On the Gallipoli Peninsula in Çanakkale, many soldiers lost their lives during the Gallipoli Wars. In order to keep the memories of these soldiers alive and to ensure that they are passed on to new generations, monuments and martyrdoms have been built at various points on the peninsula.
Akbaş Martyrdom is a martyrdom on the Gelibolu – Eceabat road, 12 km from Eceabat and 35 km from Gelibolu. Organized by OPET within the scope of Respect for History, Akbaş Martyrdom was first built in 1945. In the martyrdom, the new version of which was completed in 2013, the names of 459 martyrs out of 1,213 soldiers who could not be treated and died are written on the upright stones and the names of 754 martyrs are written on both sides of the relief at the back.
Turkish commanders knew how to command and Turkish soldiers knew how to die. This is the secret of our victory in the war. – Mustafa Kemal Atatürk
During the Gallipoli War, the wounded soldiers who could be treated in the mobile hospitals were transferred to hospitals at the front and behind the front, while those with severe wounds and those whose treatment would take a long time were transferred to the transportation hospitals at the Ağadere and Akbaş piers, which functioned as wounded transportation stations.
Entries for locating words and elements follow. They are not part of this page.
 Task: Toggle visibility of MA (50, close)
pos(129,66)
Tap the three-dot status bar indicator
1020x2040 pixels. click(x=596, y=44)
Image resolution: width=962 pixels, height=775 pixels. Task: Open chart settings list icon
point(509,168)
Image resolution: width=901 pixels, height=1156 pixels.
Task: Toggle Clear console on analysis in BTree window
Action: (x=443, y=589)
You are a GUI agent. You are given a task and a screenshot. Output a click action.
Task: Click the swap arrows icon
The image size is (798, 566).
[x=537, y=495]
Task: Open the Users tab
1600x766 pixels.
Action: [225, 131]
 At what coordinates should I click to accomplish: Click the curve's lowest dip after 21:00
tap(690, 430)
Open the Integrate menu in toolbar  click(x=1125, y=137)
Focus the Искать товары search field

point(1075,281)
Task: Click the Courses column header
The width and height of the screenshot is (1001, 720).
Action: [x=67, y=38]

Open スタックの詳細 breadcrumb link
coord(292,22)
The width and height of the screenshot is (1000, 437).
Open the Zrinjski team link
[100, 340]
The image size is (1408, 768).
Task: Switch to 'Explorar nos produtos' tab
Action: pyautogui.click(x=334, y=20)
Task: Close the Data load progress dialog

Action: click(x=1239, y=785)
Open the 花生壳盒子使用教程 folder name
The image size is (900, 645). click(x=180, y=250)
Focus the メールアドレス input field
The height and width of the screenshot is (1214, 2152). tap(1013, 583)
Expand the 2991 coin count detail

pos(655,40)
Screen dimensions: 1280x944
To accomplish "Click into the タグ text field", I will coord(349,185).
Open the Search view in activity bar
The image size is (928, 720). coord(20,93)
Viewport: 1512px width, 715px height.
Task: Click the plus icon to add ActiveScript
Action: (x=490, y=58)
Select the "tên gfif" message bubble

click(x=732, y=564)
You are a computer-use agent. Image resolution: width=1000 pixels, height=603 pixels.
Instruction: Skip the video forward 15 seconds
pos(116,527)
The wounded were taken to hospitals in Istanbul and on the Marmara coast from there.
A hospital complex in its entirety, Akbaş fulfilled an important mission during the Gallipoli War. In 1915, soldiers who were seriously wounded in the Arıburnu and Anafartalar areas were to be taken to Selimiye Barracks in Istanbul. A ship named Aleppo, built in 1881 and 110 meters long, was waiting at Akbaş Pier. On that day, 200 severely wounded soldiers were taken on board the Aleppo, as there were more wounded than the Red Crescent ship could carry.
The British submarine HMS E11, commanded by Captain Martin Eric Dunbar Nasmith, had sunk over 90 ships, including the battleship Barbaros Hayrettin, one of the most important ships of the Ottoman navy. On the morning of August 25, 1915, Nasmith bypassed the Red Crescent steamer and fired a torpedo at another steamer with no insignia. This was the steamer Aleppo, which was ready to sail for Istanbul. Hit in the front, the steamer sank into the water and all the soldiers on board were martyred. The soldiers who were pulled out of the sea, with their bloody clothes, were buried in the area behind the martyrdom site.
The road next to Akbaş Martyrdom takes you to the grave of Madame Erika. Madam Erika, a German nurse and the wife of the doctor Captain Ragıp Bey, while trying to treat wounded soldiers during the Gallipoli War, she also communicated with the women in the village of Yalova to sew and provide necessities such as clothes, quilts and tents.
However, he was killed by a shell that hit him on September 26, 1915. On his tombstone is the following statement.
The grave of Madam Dr. Ragıp Bey who was killed by an artillery shell during the execution of his duty 4/1331 Kanun-ı Evvel 17/1915
One of the points where the soldiers who fought hard during the Gallipoli War were martyred is the Kesikdere Martyrdom. Located to the right of the 57th Infantry Regiment Martyr’s Cemetery in the valley, Kesikdere Martyr’s Cemetery is reached by the downward stairs right next to the 57th Regiment Martyr’s Cemetery.
The valley where soldiers from the 57th, 27th, 64th and 18th regiments lie is one of the points where the trenches are closest to each other. Especially on the days of April 25 – 27, the day the Allied Powers started the Gallipoli Land Wars, it was heavily fought and likewise heavily martyred. According to the inscriptions around it, the martyrdom, where the identity information of 1115 soldiers was identified, was completed and put into service in 2006.
Lone Pine Cemetery and Monument
Following the April 25, 1915 land battles, many soldiers lost their lives in Kanlısırt, where intense battles were fought with the landings made by the Australians and New Zealanders.
The British encountered a pine tree in this area and named it Lone Pine, meaning Lone Pine. The battle that took place here has gone down in history as the point where the Battle of Bloody Ridge, the bloodiest and most difficult battle in Australian history, took place.
This area is located on a large area of land. On April 25, the Anzacs invaded this area, but were unable to establish themselves due to the attack of the 27th Regiment. Between April 25 and 28 and between May 1 and 19, Kanlısırt was the scene of fierce fighting, with heavy casualties on both sides. Especially after the successful attack on August 6, some Turkish trenches were captured by the Anzacs.
In this cemetery, which we come across after the Mehmetçikeye Respect Monument, the memory of thousands of soldiers lives on in this cemetery where New Zealand and Australian soldiers predominate. In the semi-symbolic grave, 668 identified and 499 unidentified people lie.